Tem uma cena do filme Dias Perfeitos sobre a qual não paro de pensar há quatro meses. Se você não acompanhou o hype, nesta obra-prima delicada do Wim Wenders acompanhamos o cotidiano de Harayama, um faxineiro responsável por limpar os banheiros públicos de Tóquio, que segue todos os dias uma rotina simples e sem grandes acontecimentos. Ou melhor: uma rotina em que aprecia os pequenos grandes acontecimentos que cabem em um dia ordinário. Durante o filme, sabemos muito pouco sobre Harayama, um personagem que quase não fala. Sabemos que ele gosta de ouvir fitas cassete no caminho para o trabalho, que lê antes de dormir, gosta de fotografar o movimento entre as árvores e aprecia as plantas. É um homem simples, vivendo em um lugar simples, parece ter encontrado um lar dentro dessa simplicidade quase onírica.
Na cena sobre a qual não paro de pensar, temos o único vislumbre de sua vida pregressa, da vida que aconteceu antes que ele encontrasse seu lugar no mundo, quando recebe a visita de sua irmã em um carro luxuoso. Harayama cumprimenta a irmã com o mesmo espírito franco e silencioso, e nos pouquíssimos segundos de interação descobrimos que não foi sempre assim (a simplicidade, o ritual de beleza). Entendemos que ele vem de uma família abastada, e escolheu abandonar isso tudo por algum motivo traumático. Nada de mais é revelado ali. Tudo que precisamos saber é revelado ali. É uma aula de narrativa precisamente por isso, por revelar uma história que ampara e justifica esse personagem, mesmo que seja uma história incompleta. Incompleta porque não é entregue com todos os seus detalhes, e deixa ao outro lado a benção da suposição.
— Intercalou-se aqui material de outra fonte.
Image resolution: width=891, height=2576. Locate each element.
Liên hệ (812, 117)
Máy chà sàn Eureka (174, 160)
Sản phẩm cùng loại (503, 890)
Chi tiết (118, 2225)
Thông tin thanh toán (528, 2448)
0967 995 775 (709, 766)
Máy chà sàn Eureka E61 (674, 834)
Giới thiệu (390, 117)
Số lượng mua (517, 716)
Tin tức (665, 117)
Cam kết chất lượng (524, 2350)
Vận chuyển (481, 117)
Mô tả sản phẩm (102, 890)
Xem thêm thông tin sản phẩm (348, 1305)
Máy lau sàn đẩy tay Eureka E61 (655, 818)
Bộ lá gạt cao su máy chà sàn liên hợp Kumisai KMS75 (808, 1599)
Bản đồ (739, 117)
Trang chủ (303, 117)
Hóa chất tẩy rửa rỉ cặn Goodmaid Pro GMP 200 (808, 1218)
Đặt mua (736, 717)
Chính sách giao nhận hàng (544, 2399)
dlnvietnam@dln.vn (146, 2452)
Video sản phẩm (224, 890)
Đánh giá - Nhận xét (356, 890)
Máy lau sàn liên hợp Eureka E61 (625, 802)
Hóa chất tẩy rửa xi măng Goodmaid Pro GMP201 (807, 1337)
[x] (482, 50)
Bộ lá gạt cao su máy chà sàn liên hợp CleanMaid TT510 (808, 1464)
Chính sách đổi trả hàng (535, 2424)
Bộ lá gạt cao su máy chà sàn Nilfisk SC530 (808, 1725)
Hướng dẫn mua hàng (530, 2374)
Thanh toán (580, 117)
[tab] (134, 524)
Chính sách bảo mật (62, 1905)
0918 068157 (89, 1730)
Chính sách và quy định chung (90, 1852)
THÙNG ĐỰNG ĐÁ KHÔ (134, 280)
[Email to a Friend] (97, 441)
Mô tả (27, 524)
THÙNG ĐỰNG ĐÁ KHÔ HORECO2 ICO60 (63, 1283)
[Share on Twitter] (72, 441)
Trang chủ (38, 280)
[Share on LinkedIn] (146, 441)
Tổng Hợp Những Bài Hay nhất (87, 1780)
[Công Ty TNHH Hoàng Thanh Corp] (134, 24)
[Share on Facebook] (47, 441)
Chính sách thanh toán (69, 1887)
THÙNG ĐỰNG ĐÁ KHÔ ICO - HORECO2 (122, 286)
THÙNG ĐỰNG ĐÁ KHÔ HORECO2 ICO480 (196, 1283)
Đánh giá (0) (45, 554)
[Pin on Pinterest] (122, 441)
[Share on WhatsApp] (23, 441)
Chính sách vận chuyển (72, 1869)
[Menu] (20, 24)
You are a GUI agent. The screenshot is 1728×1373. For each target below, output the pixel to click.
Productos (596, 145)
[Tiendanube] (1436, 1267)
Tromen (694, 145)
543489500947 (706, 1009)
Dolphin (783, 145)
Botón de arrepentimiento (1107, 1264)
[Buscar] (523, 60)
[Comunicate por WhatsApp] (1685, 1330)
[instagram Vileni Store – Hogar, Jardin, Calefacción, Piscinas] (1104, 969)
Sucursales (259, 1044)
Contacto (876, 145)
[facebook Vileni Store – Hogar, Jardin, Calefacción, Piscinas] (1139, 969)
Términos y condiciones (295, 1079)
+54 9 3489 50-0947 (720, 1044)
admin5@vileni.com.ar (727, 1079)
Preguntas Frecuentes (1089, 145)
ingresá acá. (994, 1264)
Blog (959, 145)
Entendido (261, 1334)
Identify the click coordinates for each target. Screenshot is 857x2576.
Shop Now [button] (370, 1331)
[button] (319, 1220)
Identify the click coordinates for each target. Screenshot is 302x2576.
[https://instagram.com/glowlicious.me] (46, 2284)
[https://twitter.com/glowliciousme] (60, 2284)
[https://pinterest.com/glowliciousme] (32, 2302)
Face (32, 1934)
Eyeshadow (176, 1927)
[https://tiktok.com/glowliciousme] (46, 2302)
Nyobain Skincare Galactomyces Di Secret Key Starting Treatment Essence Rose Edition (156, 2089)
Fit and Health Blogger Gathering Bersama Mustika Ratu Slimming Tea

Esse é um tipo de sofisticação narrativa que também aparece na boa literatura. Está na emblemática dúvida de Bentinho e nas personagens misteriosas de Lygia Fagundes Telles. Kazuo Ishiguro, um dos meus escritores favoritos, é um mestre nisso de não dar satisfação ao leitor: em um de seus livros, somos jogados em meio a uma realidade de pessoas clonadas com o propósito de doar órgãos. Não há introduções a esse mundo, nem justificativas morais, é um mundo que simplesmente existe, e pegamos a história já no meio do caminho. Em outro livro dele, uma terra medieval é assolada pela névoa do esquecimento, em uma alegoria que jamais é justificada, mas definitivamente sentida.
Também pesco aqui na memória o maravilhoso Galveias, de José Luis Peixoto. No romance do português, um meteoro cai em um pequeno vilarejo, arrastando um cheiro pernicioso de enxofre, mas essa não é a história do meteoro. Apesar de muito impactadas pelo evento, as pessoas não o investigam de frente, é um evento que corre simultâneo às vidas narradas. Amo esse livro. Um dia, uma amiga a quem o dei de presente comentou comigo: “você percebeu que o meteoro é uma metáfora para o regime de Salazar em Portugal?”. Eu não tinha percebido. Me senti muito burra, mas admirei ainda mais o livro.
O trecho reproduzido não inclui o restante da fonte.